Posted: 12:00am on Feb 11, 2012

Listen!

Hear that sigh of relief? It’s coming from Muscogee County educators, relieved that Georgia has been granted a waiver from No Child Left Behind.

Everybody’s still sorting through the new requirements, but Superintendent Susan Andrews seemed pleased on Thursday, calling them “more flexible” and “not as rigid as we had.”

Others are pausing from the celebration to remember the old standards as “unfair,” “unrealistic” and “a terrible strain.”

There’s no doubt that No Child Left Behind was flawed. Under this system, principals welcoming a new disabled student were conditioned to immediately recalculate their schools’ odds of making AYP.

And principals and teachers were spending precious hours on Facebook tracking down the whereabouts of former students so they wouldn’t be penalized for having students who were absent during the test.

Every student in every category and every tiny bubble on every score sheet was potentially the difference between rejoicing and mourning.

So it’s a good thing that the focus in education seems to have shifted from perfection for everybody to growth and progress for individual students and individual schools.

But I think it’s a mistake to dismiss the last seven months as a long, dark nightmare from which we’ve just awakened to find the sun shining and everybody dancing and singing.

Sure, Muscogee County was being judged by rigid, unfair, unrealistic, inflexible and terribly straining standards. But remember, so was every other school district in Georgia, and our district finished well below the state average and in ninth place in our 11-district comparison group.

While the last seven months have been miserable for educators, they’ve also been enlightening for taxpayers.

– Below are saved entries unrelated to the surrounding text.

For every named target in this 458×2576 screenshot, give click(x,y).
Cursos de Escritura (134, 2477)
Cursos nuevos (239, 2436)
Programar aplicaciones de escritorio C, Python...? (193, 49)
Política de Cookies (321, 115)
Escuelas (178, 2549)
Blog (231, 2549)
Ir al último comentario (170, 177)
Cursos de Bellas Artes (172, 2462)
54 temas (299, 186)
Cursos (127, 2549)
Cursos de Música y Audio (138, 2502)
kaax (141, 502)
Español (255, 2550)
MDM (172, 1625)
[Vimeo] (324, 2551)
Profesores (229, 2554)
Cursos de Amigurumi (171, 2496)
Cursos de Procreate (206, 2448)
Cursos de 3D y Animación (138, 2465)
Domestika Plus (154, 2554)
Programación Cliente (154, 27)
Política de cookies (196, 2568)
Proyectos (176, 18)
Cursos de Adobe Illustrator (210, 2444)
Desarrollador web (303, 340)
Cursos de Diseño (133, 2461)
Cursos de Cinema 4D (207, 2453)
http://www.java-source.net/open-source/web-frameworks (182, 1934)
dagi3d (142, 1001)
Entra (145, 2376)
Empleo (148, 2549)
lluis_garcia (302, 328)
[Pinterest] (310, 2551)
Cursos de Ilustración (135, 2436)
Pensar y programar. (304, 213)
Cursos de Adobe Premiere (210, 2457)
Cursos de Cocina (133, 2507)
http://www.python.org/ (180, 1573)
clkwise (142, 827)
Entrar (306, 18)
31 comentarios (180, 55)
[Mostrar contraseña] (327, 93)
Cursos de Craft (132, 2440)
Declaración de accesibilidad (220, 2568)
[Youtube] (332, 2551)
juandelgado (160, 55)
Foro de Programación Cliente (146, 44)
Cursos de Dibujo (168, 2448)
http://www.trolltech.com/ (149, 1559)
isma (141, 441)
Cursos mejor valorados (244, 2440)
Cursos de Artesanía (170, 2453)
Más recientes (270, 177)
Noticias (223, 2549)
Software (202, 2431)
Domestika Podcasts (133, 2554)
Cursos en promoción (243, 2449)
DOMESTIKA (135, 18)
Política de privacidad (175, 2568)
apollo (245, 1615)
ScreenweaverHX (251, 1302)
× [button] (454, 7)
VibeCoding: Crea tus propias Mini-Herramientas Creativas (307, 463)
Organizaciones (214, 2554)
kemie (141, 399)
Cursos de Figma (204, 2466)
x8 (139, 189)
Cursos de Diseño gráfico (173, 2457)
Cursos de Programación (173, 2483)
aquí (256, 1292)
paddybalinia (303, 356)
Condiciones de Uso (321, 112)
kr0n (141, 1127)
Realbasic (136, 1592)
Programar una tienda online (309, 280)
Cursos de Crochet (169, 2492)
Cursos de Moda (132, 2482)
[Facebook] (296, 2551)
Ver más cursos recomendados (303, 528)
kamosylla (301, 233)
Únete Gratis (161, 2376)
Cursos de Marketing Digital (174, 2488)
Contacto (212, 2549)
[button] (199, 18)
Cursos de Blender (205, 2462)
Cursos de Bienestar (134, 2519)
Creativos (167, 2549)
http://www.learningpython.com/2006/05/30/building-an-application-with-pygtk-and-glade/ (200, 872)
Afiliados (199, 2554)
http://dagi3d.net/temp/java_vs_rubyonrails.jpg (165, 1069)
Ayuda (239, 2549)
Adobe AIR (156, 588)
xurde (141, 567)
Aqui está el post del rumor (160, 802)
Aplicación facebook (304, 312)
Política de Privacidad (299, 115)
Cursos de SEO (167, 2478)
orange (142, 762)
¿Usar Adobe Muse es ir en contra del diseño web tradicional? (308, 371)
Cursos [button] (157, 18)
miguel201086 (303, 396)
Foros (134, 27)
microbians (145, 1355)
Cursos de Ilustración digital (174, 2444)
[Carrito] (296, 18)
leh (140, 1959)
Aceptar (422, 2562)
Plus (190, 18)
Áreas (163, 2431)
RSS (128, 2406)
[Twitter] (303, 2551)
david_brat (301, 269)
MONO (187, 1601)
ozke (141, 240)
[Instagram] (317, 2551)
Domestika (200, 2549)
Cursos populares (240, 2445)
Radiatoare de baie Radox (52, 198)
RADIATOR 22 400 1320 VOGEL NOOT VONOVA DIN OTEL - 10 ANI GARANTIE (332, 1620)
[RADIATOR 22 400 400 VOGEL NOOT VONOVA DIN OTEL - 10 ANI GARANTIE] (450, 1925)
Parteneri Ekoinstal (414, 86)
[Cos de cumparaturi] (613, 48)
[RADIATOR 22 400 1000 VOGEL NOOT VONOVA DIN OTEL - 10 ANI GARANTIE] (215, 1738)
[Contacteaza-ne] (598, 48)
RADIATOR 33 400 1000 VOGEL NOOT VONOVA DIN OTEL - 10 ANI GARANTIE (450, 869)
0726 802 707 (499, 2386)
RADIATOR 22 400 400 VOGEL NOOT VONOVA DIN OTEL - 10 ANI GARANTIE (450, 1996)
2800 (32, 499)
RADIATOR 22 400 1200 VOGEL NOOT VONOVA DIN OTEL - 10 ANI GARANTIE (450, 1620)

We’ve realized that Muscogee County students in Title I schools, or schools with a majority of students living in poverty, generally perform at a much lower rate than students from non-Title I schools.

That’s not surprising. But we’ve also realized that our Title I schools lag far behind most of the state’s other Title I schools.

And we’ve realized that our so-called privileged non-Title I schools, the majority of which are located north of Macon Road, are making progress at roughly the same rate as the state’s so-called disadvantaged Title I schools.

April should be interesting.

That’s when we get our first report card based on the new standards, but this new rating will be based on the same 2011 CRCT scores used to tally last summer’s AYP results.

Out of 11 districts on the CRCT, Muscogee County finished sixth in reading and eighth in math, which is better than our No. 9 showing for AYP.

In case you’re wondering, we finished in the top of the pack in eighth-grade math and seventh-grade reading, but near the bottom in sixth-grade reading and third-, fourth-, fifth- and sixth-grade math.

So take away the voodoo magic of the No Child Left Behind formula, and we might look slightly better compared to the rest of the state than we appeared to be last year.

But are we where we want to be?

No.

The last seven months have taught us this. We shouldn’t forget it, and it should be our motivation for years to come.